By Hand London Kim dress

I suffered with the BHL Elisalex due to fit problems and honestly, the Kim pattern isn't that much different.  Initially I only noticed the purple version with the tulip skirt and so it didn't go on my radar at all.  But I started to see a number of versions this year that had me fixated on it.  Plus I really wanted to do a Kim-Zeena frankendress.  So I started with a Kim.  It was a Kim marathon actually - my last day in Seattle and I spent the evening trying in vain to sew the entire dress.  It was near midnight when I had to stop prior to zipper insertion. 

Putting in zips late at night and tired is never a good idea.  Also I could finally see the dress coming together, and to my total shock, it seemed to fit like magic.  No WAY!! 

The details:
Fabric is from Tessuti in Melbourne.
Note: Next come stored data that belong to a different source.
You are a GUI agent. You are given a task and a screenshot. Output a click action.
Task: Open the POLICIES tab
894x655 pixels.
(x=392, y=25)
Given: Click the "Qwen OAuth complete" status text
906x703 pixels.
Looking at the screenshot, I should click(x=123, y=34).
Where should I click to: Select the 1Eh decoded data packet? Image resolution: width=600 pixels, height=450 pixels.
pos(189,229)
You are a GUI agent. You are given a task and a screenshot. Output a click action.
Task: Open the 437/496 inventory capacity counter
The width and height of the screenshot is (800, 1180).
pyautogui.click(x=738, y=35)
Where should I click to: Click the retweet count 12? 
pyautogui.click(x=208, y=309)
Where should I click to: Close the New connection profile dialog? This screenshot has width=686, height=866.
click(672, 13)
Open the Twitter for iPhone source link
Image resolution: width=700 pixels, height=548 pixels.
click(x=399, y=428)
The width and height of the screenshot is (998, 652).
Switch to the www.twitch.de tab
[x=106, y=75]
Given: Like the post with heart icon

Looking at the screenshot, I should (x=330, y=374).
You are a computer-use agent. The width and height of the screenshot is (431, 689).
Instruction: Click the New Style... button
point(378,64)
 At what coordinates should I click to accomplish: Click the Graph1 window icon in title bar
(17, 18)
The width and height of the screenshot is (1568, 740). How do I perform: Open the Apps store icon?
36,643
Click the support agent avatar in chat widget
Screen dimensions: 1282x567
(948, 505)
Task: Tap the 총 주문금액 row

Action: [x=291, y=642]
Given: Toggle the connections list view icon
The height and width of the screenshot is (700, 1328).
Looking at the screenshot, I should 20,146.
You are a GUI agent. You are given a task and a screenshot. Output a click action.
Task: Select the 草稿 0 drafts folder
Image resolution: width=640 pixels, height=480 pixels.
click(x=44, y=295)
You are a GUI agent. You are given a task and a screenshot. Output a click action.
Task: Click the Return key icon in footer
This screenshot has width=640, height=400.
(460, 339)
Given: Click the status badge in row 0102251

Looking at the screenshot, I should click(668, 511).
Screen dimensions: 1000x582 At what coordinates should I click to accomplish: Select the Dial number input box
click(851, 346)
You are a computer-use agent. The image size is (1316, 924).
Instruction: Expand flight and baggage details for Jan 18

And I have had it for awhile.
Lining is lime green bemberg.  The skirt is not lined.
Size is 6/10 with no changes. Oh yeah except one.  I prepared the pdf pattern in Ukraine, and I think that I cut some length off the skirt prophylactically, since BHL patterns are for very tall ladies.  I think I cut off like 6" or 10 cm.  And then...when I cut out the dress, I forgot I'd done that and again removed about 5"!!  I held it up to myself and neglected to take the little pintucks into consideration.  So I was looking at the need for a hem facing. 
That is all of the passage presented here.